Exercise task A:
From the mouse-color thread, duplicate the passage from "They look like" up to and including "that dark spine.".
Exercise task B:
According to the mouse-color thread, how old is the sooty RY that Seafolly bred?
Exercise task C:
Translate this sentence from the mouse-color thread into Spanish: "I should probably get updated photos."

━━ Text shown

I'd personally assume sooty RY's (e/e) but what do I know.


----------



## madmouse

Seafolly: The majority of other posters on another forum have voted for sooty e/e, but I think that only further breeding will entirely settle the matter.


----------



## TwitchingWhiskers

They look like self e/e to me, as well. They will probably loose most of the soot as they age. Edna is very pretty.


----------



## Seafolly

Oh really? Yay! I'm glad I'm finally learning something, haha.

I bred a sooty RY who looks umbrous (I'm sure she's not) as her belly is so pale, her sides so golden yellow...I actually really like the look! But yes she did lighten with age. She's 9 months now but still has that dark spine.


----------



## TwitchingWhiskers

I must admit, the sooty look is actually somewhat appealing to me, as well, _but_ only to a certain extent; recessive yellow mice that look almost agouti are not appealing to me. My recessive yellow line should be beginning soon; I have a RY and RY carrier paired up. Recessive yellow is a really nice color in my opinion, I love how they look with their black eyes.


----------



## Seafolly

Yes they need the right amount of gold to make up for the dull brown (I love the blue tones in these guys).  The little lady in my avatar is the sooty RY I'm referring to. I should probably get updated photos. But as a baby (pre-10 days), people thought she'd be agouti (though she was never ticked). Black eyed RY's are divine I agree. I was lucky enough to get one in that same litter. But it seems like the really fiery ones often have red eyes. Maybe it's coincidence.


----------



## TwitchingWhiskers

Yes, if you look at moustress's e/e based fawns, well they look pretty nice. There are lots of pink eyed varieties that I love (exhibition champagne for instance *drools*), but I think black eyes better suit recessive yellow. I've always loved your little avatar picture, it's too cute.


----------

━━━━
━━ Data provided

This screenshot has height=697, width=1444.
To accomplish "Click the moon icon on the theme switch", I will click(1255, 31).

━━━━

Exercise response A:
They look like self e/e to me, as well. They will probably loose most of the soot as they age. Edna is very pretty.


----------



## Seafolly

Oh really? Yay! I'm glad I'm finally learning something, haha.

I bred a sooty RY who looks umbrous (I'm sure she's not) as her belly is so pale, her sides so golden yellow...I actually really like the look! But yes she did lighten with age. She's 9 months now but still has that dark spine.

Exercise response B:
Nine months.

Exercise response C:
Probablemente debería conseguir fotos actualizadas.